Karina, a bordadeira da liberdade
"Eu estava muito cansada, a pandemia rolando, aulas remotas, a minha faculdade à distância. O isolamento social trouxe reflexões, entre eles o fato de eu e meu ex estarmos empurrando uma situação sem transparência e diálogo", conta a artista Karina. Embora o término tenha sido amigável, por questões financeiras ela teve que se manter na mesma casa que o ex-companheiro até janeiro deste ano, quando para outro bairro da periferia da Zona Sul.
"O fazer manual me traz beleza, me ajuda com a ansiedade e dá leveza", conta a bordadeira. "Nesse momento da vida, nunca produzi tanto por encomendas e isso também me fez ter contato com outras mulheres também. Foi uma experiência libertadora porque pude me avaliar, me fortalecer, entender certas situações e conhecer outras histórias", completa Karina, que aprendeu a bordar em 2016, com vizinhas. "Já naquela época dividíamos as angústias do dia a dia enquanto eu aprendia".
Karina defende que "mulheres-aprendizes se tornem mulheres-professoras" da técnica de bordado livre. Já teve essa experiência em 2019, em oficinas que promoveu em rodas de conversas para mulheres. Temas como lar, maternidade, emprego e relacionamentos sempre estavam presentes. Hoje, ela mantém uma página no Instagram, por onde recebe encomendas e aguarda o dia em que voltará a ensinar pessoalmente. Até lá, sabe que o bordado é a sua melhor arma contra os impulsos ansiosos.
Carolina e o carinho de suas avós
Em 2010, quando teve depressão pela primeira vez, a professora Carolina Monteiro, moradora do Rio de Janeiro, tirou a poeira das agulhas e voltou a fazer crochê como terapia. O retorno às práticas manuais também aconteceu agora quando ela se viu trancada em casa na pandemia.

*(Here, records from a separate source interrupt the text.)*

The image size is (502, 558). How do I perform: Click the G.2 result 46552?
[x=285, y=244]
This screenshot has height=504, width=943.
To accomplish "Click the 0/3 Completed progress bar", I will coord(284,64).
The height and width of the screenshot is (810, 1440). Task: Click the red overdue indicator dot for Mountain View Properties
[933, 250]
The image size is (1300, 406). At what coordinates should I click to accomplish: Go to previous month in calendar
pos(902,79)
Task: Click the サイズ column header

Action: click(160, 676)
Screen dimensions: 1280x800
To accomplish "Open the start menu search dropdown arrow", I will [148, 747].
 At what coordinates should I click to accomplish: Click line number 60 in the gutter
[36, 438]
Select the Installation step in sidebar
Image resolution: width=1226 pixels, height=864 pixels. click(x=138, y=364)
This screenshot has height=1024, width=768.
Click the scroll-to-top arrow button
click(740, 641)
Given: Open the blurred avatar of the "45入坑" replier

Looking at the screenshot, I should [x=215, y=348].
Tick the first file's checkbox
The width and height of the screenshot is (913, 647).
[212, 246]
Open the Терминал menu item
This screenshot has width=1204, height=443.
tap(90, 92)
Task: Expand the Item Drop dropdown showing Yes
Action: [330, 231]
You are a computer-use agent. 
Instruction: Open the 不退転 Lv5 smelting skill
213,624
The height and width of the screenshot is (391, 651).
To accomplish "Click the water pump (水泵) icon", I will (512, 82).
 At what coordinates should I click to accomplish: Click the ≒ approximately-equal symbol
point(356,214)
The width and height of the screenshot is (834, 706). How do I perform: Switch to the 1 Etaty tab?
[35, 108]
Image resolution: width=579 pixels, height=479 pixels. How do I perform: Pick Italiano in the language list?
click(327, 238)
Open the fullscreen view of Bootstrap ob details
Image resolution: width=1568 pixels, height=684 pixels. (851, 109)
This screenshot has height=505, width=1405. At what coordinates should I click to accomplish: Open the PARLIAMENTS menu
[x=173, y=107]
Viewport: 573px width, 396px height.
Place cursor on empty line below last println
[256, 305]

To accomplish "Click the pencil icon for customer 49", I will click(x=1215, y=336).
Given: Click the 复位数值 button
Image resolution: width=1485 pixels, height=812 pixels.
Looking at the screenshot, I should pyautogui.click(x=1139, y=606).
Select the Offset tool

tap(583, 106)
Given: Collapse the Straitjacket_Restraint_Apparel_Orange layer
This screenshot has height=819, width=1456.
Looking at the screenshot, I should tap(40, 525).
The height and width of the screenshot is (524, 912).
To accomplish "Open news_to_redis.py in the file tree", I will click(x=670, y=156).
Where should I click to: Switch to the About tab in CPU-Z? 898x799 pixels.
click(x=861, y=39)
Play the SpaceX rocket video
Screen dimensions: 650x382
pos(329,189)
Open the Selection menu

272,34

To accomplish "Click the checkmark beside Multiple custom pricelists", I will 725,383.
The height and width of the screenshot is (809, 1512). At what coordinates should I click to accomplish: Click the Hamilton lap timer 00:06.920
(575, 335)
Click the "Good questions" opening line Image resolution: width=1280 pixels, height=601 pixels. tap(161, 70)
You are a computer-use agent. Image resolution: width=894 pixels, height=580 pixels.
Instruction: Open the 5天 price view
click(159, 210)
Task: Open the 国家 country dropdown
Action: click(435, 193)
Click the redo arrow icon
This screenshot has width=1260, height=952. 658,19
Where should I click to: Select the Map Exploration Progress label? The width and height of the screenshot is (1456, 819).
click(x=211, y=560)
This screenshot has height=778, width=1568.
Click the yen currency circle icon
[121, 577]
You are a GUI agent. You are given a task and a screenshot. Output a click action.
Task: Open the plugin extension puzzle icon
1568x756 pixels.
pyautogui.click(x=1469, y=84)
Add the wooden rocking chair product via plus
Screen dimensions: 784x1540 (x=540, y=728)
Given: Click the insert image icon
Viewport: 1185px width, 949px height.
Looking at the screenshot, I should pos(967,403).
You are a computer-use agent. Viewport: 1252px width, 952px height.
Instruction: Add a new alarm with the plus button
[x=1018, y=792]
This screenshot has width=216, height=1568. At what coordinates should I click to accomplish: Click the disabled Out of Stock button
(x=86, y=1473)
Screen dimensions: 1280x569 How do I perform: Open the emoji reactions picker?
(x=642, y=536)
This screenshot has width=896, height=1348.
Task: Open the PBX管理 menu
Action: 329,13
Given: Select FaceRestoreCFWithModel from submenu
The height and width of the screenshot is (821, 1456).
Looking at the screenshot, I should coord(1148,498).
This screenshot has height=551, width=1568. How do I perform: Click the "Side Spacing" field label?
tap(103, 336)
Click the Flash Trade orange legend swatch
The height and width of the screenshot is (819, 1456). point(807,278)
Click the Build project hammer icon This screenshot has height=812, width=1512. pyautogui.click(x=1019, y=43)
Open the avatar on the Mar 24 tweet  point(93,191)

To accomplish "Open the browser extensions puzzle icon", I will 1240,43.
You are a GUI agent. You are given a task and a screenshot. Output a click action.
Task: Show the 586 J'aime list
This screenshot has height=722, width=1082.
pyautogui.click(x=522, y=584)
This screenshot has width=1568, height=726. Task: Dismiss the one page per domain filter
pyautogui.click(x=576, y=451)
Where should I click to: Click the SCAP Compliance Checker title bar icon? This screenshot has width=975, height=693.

Carolina aproveitou o tempo maior com a filha, Maria Manuela, de 15 anos, para ensinar os primeiros pontos e, nesse processo, lembrou do próprio aprendizado de artes manuais na infância. "Eu catava do chão as miçangas que caíam dos bordados da minha avó materna. Ela fazia aplicações em vestidos de noivas e, eu, nas roupas das minhas bonecas." Da avó paterna, Guilô. Carolina carrega as técnicas do crochê e da costura. "À tarde, depois da aula e das tarefas, a gente sentava no sofá, ligava a TV, pegava a agulha e começava... Passávamos a tarde lá e a conversava esticava sobre a novela, jornal, escola, família, desenho. Eu amava!".
Hoje, enquanto crocheta, Carolina se sente bem, em paz. "Escolher linhas, cores, pontos e o que fazer é como um diálogo com essas mulheres, isso me traz conforto", diz, enquanto organiza um futuro perfil no Instagram para divulgar e vender as peças feitas em parceria. O nome, claro, é faz homenagem à avó: @guiloacessorios.
Julia, a professora do encantamento
Antes da pandemia a professora de artes Julia Dutra, da rede pública do Rio de Janeiro, trabalhava em três escolas, nos turnos da manhã, tarde e noite. "O mundo moderno e capitalista nos engole, bombardeia com tarefas, informações, afazeres e exigências, principalmente para nós, mulheres, que temos o estigma de carregar o mundo nas costas", desabafa.
Obrigada a dar aulas online, reduziu a carga de trabalho e encontrou tempo para se dedicar ao artesanato. Sem perceber, a atividade começou a consumir de quatro a seis horas por dia. Julia deu novo uso a materiais que estavam à mão. Do lixo surgiram brincos, pinturas e móveis feitos com paletes.
A artista criou o "Arte com a Julia", canal no YouTube. Na rede, ela divulga seu trabalho como artesã e aproveita a ferramenta para suas aulas. "Foi um sucesso, minhas oficinas envolveram os familiares deles, como se fosse uma terapia."